This image was taken by Front Hazard Avoidance Camera (Front Hazcam) onboard NASA's Mars rover Curiosity on Sol 3427.
This image was taken by Front Hazard Avoidance Camera (Front Hazcam) onboard NASA's Mars rover Curiosity on Sol 3427.
NASA/JPL-Caltech.

Curiosity’s stationary week on Mars continued because we weren’t able to uplink Wednesday’s plan. Fortunately, we are prepared for events like these. Our intrepid rover spent Thursday and Friday in “runout sols,” a term that describes the extra sols that are mostly empty of activity which we add to the end of every plan just in case we aren’t able to uplink new instructions.

Since we’d already discussed the observations we’d like to get at this location, the science team was in pretty good shape coming into planning this morning. Even though we want to simply repeat most of the activities we had planned to do on Wednesday, we still need to make a whole new plan because the orbiters we use to relay our data pass overhead at different times, and we’re also coming into the plan at a different state of charge than we planned on Wednesday. And of course - we have a three sol plan to make today instead of the two sol plan we made on Wednesday!
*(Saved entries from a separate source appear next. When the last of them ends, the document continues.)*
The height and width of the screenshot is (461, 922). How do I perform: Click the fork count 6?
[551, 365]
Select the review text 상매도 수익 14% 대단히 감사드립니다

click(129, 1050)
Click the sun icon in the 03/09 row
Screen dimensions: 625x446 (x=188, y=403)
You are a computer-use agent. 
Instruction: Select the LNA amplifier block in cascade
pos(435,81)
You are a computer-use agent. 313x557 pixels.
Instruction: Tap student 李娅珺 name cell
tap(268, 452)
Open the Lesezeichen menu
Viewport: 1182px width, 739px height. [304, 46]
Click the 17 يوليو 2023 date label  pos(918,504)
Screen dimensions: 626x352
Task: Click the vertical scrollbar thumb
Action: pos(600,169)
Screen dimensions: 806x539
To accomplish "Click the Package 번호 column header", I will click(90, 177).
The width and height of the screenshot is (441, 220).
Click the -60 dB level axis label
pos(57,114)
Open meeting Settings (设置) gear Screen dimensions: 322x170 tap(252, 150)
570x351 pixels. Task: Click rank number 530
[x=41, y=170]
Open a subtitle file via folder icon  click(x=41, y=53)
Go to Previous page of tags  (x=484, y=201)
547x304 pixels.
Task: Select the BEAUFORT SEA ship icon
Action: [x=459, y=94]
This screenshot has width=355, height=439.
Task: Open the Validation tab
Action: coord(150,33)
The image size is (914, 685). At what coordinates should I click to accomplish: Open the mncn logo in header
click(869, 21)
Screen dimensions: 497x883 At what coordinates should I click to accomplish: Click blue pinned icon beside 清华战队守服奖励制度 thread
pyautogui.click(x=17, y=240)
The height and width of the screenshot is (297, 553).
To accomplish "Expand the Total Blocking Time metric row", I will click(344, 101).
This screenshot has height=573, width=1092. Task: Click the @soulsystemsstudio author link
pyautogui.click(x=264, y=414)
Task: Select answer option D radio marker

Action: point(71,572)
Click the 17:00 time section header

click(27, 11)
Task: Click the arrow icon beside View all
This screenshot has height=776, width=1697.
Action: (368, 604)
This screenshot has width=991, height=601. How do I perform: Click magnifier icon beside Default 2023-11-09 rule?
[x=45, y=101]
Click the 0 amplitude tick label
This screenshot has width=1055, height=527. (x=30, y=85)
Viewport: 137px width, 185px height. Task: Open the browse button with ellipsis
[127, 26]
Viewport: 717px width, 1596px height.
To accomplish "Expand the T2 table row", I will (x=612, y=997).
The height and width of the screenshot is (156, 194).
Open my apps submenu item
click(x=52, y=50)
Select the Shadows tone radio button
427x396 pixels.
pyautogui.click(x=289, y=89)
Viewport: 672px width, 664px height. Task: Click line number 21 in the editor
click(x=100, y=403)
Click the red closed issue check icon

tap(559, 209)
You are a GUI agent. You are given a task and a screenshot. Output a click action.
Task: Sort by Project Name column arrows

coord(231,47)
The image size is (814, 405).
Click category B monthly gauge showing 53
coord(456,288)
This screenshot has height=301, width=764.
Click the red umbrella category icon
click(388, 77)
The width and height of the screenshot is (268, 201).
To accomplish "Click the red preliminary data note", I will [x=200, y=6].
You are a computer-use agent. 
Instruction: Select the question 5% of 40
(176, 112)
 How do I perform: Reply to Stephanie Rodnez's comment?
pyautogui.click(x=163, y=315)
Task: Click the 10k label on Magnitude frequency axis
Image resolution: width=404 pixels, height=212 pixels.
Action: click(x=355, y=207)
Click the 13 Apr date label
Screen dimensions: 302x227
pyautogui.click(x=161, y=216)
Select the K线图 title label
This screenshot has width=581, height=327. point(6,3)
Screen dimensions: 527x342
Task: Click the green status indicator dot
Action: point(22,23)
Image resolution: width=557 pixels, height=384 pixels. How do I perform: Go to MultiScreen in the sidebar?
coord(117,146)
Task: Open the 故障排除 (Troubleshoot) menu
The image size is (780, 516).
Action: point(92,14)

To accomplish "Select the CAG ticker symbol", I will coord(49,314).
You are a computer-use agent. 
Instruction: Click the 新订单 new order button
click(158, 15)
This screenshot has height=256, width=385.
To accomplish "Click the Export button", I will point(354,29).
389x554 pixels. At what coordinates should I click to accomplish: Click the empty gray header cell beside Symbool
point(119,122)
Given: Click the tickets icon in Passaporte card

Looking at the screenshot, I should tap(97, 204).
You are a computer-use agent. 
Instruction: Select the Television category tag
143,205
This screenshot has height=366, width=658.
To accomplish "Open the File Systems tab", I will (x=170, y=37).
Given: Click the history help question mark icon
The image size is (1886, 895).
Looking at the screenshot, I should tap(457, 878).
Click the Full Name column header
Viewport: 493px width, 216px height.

For our re-do plan, we’re going to try again to take a ChemCam observation of targets “Baa” and “Lewisian” described in Wednesday’s blog, as well as a new target “Cleveland,” which is a spot on a nearby rock that has interesting sedimentary structures. We’ll also snap some RMI mosaics of Gediz Vallis Ridge and collect Mastcam observation of the ChemCam targets along with the same mosaics we’d planned for Wednesday. MAHLI and APXS will get in on the science action with observations of “Blue Anchor,” and an additional MAHLI observation of “Baa.” (A “rinse and repeat” of what was planned Wednesday in the words of today’s APXS strategic planner Lucy Thompson.) Environmental monitoring and a drive round out the plan.